ALR: Right of Plaintiffs Winning Preliminary Injunction to Attorney’s Fees Under 42 U.S.C.A. § 1988(b)

March 20, 2014

CourtroomIn 42 U.S.C.A. § 1988(b), Congress created an exception to the “American Rule” that each party ordinarily must pay its own attorney’s fees. Section 1988(b) provides that in civil rights actions brought under 42 U.S.C.A. § 1983, “the court, in its discretion, may allow the prevailing party, other than the United States, a reasonable attorney’s fee as part of the costs.” The touchstone of the prevailing party inquiry must be the material alteration of the legal relationship of the parties in a manner that Congress sought to promote in the fee statute.

A material alteration in the parties’ legal relationship occurs when the plaintiff has succeeded on any significant issue in litigation which achieved some of the benefit the parties sought in bringing suit. This standard requires that a plaintiff receive at least some relief on the merits of his or her claim before the plaintiff can be said to prevail.

The court in Kansas Judicial Watch v.
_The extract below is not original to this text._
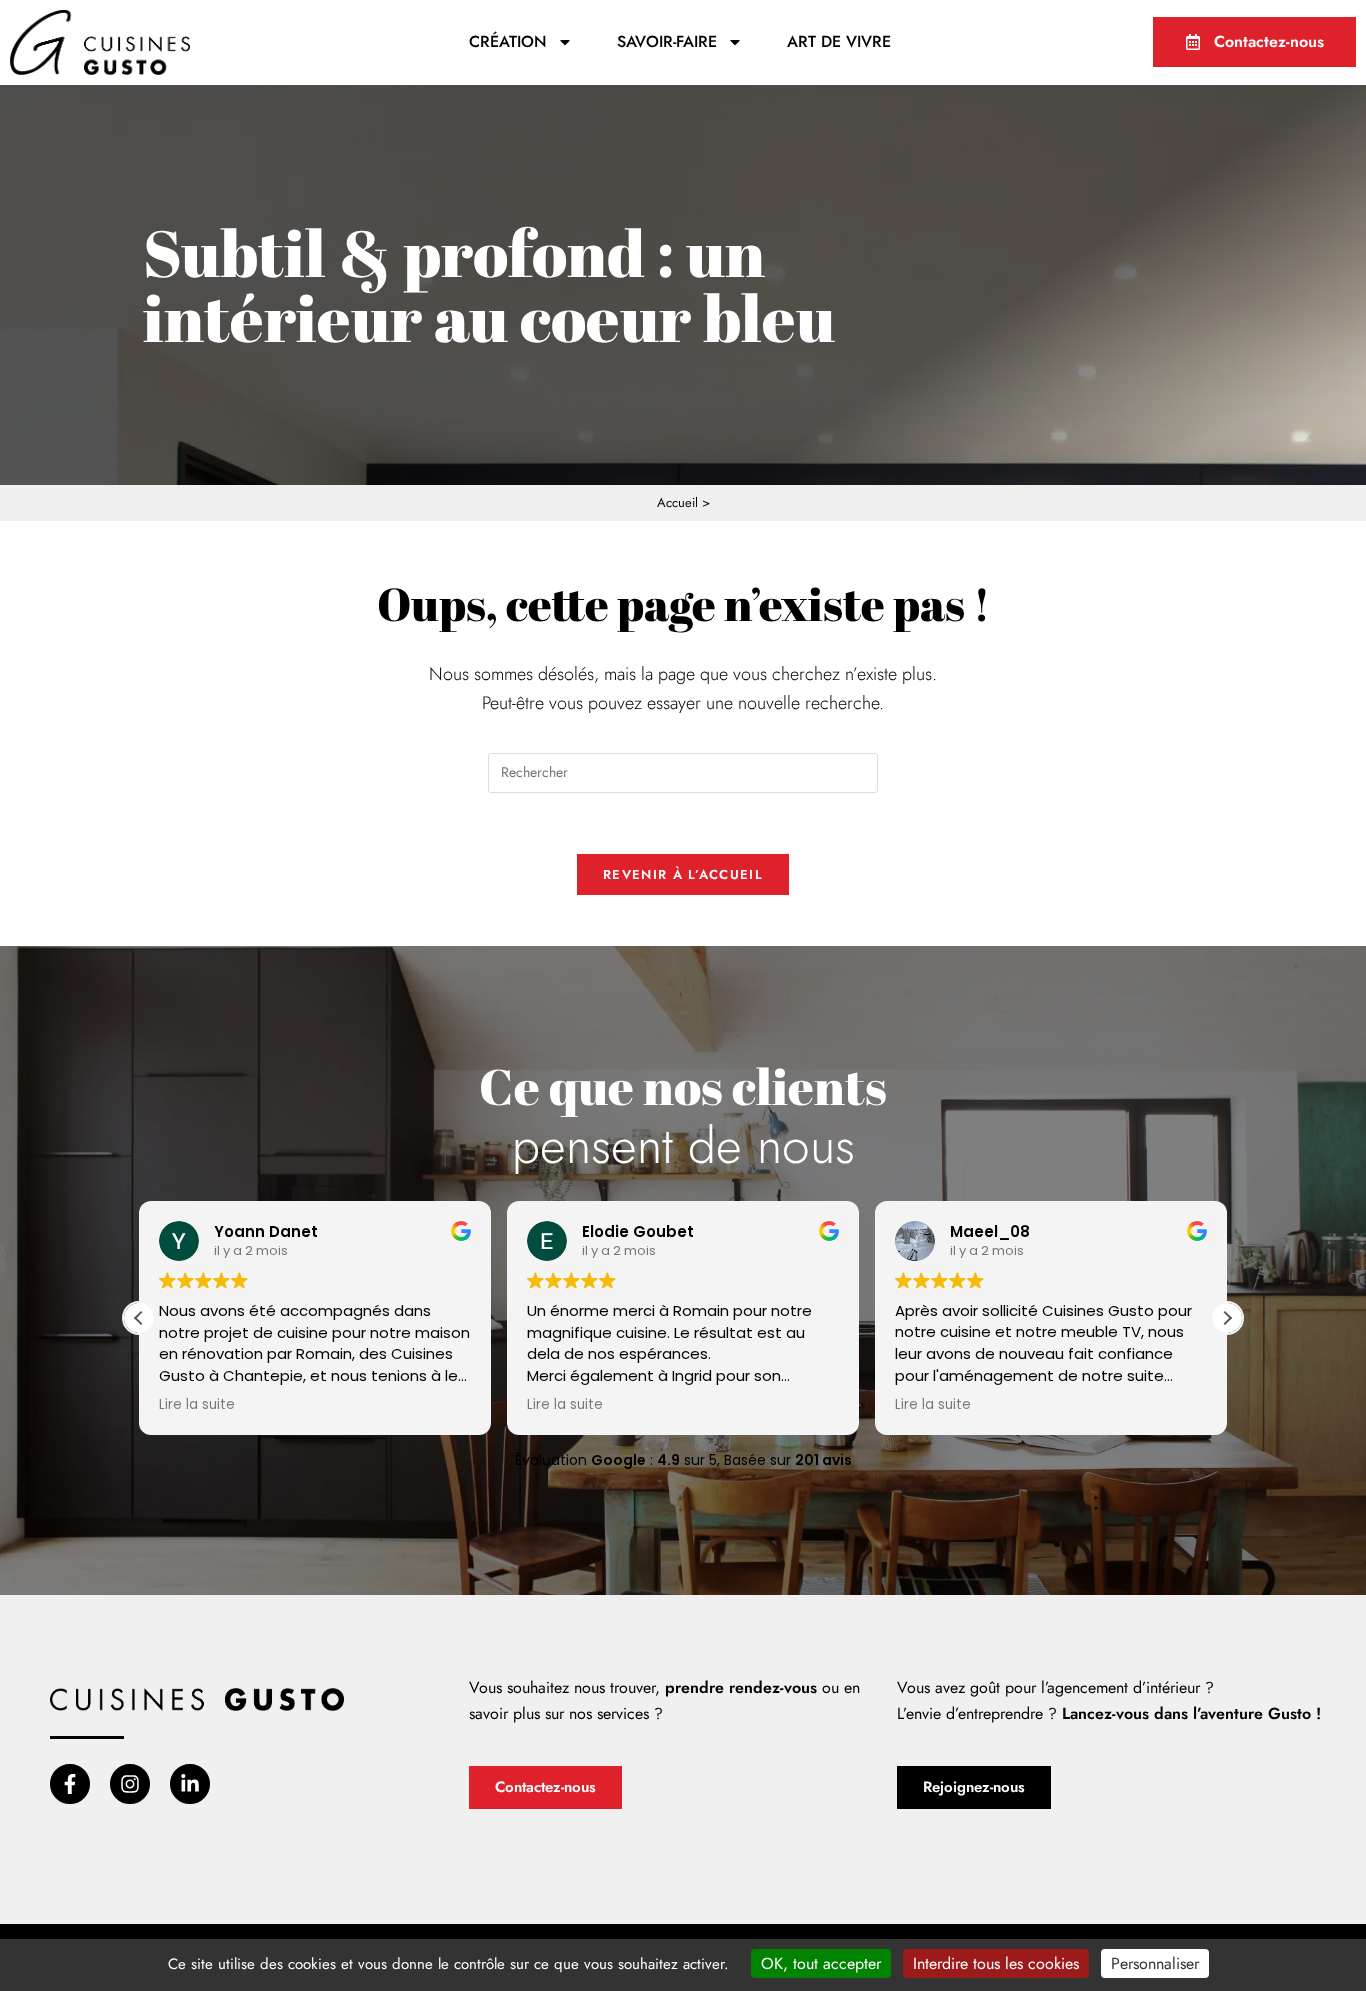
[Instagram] (130, 1784)
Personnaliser (1155, 1963)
Stout, 653 F.3d 1230, 81 A.L.R. Fed. 2d 573 (10th Cir. 2011), cert. denied, 132 S. Ct. 1715, 182 L. Ed. 2d 253 (2012), held that a political action committee and candidates for elective offices of a Kansas district court judge who challenged the constitutionality of the provisions of Kansas Code of Judicial Conduct limiting campaign activity by judicial candidates were “prevailing parties” entitled to attorney’s fees in a § 1983 action, where they secured a preliminary injunction that afforded some of the relief sought in the complaint.

This annotation collects and discusses all of the cases which addressed the right of plaintiffs that have obtained a preliminary injunction to attorney’s fees under 42 U.S.C.A. § 1988.